It was an ordinary day. I woke up, took a shower brushed my teeth and got ready for work. Friday’s trash day so I made sure I had plenty of time to get the barrels to the curd. It’s month leaf collection too so there’s a couple extra trips but all was well. I didn’t realize today was a holiday for some so the trash guys won’t come until tomorrow but it’s all good. I headed to work, stopped at Starbucks and treated myself to a slice of pumpkin bread. It’s Friday after all and I don’t really depend on much to treat myself to something. I’m pretty good to me.
Sitting at my desk sipping my coffee and wondering what the day will bring, I check my email and the day changes. I open an email to the department and read that a co-worker died in his sleep Wednesday night. I’ve worked with him for 11 years and every time we passed each other all we said was “Julie” and I’d reply “Dougie”. He was a good guy, kind and unassuming. He was funny and really tall and he just died in his sleep. It’s now a sad day here.
This afternoon, I am going to a wedding, an unassuming wedding on someone’s front porch. They are getting married because they want to and don’t see the need to wait for a time when they can put together an over detailed, typical wedding. It’s also open enrolment time, a very practical time to get married. After the wedding I have to head down to Catch a Rising Star inRhode Islandwhere I’ll be featuring for Geno Bisconte. I’ll probably listen to a WTF Podcast on my way down and an episode of This American Life on my way home. If the show goes well I’ll treat myself to a hot chocolate for the ride home. That’s what I do when I go down to Catch and I go there alot.

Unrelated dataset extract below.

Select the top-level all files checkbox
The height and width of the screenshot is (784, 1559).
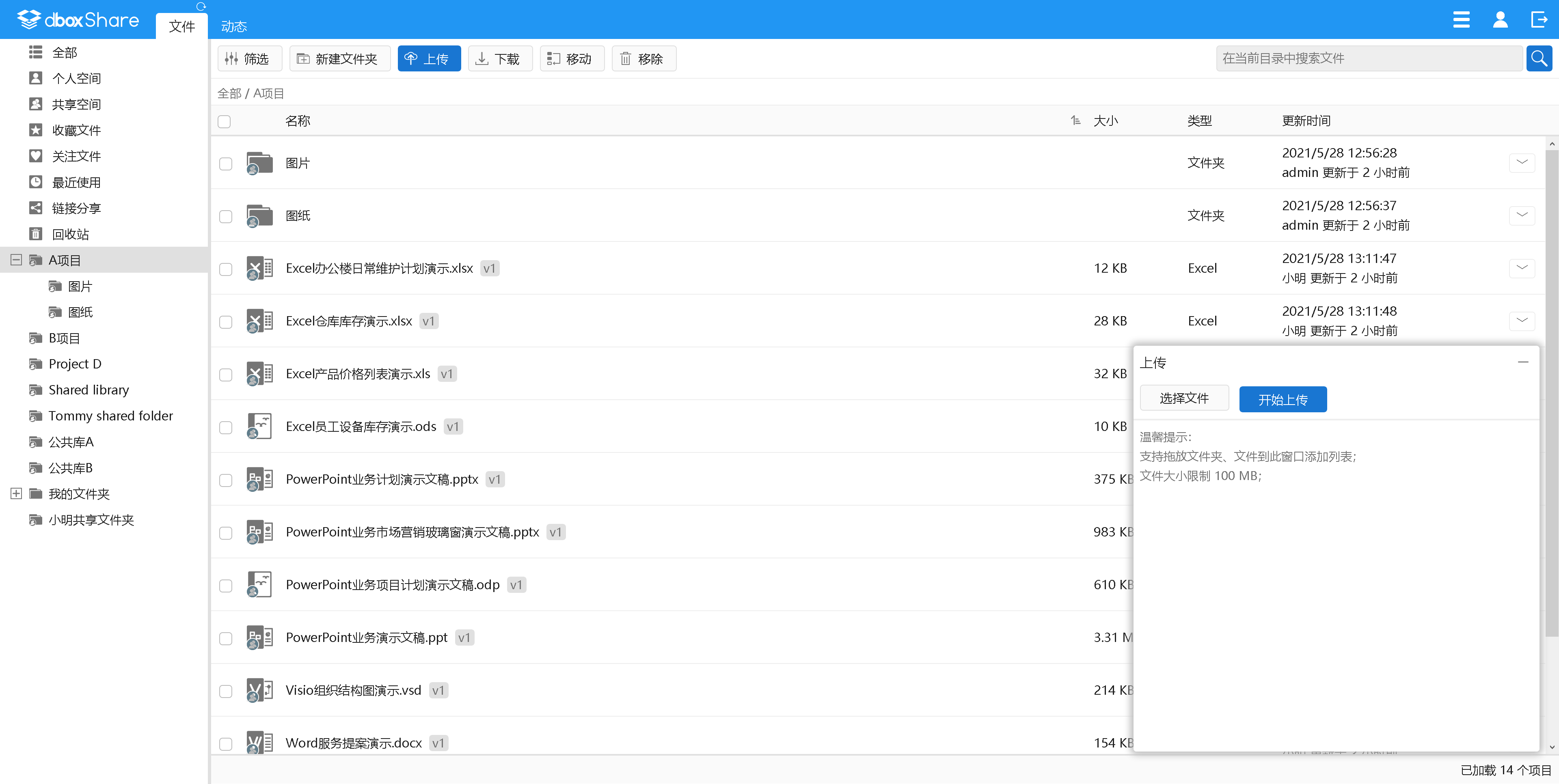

So I woke up to what I thought was a typical day and for the most part it is. Aside from the hearing about Doug’s death, it still is a typical day. but hearing about the death and now reflecting on my day, I realize that no days are ordinary days. Every day bring something different, every experience is something unique. I’ll never say “Dougie” here again, Kirsten and Rick won’t be able to check off the “Single, Never Married” box of future forms and I will tell my jokes in front of a new crowd of people tonight. Every day is new, every act is singular and nothing is ordinary.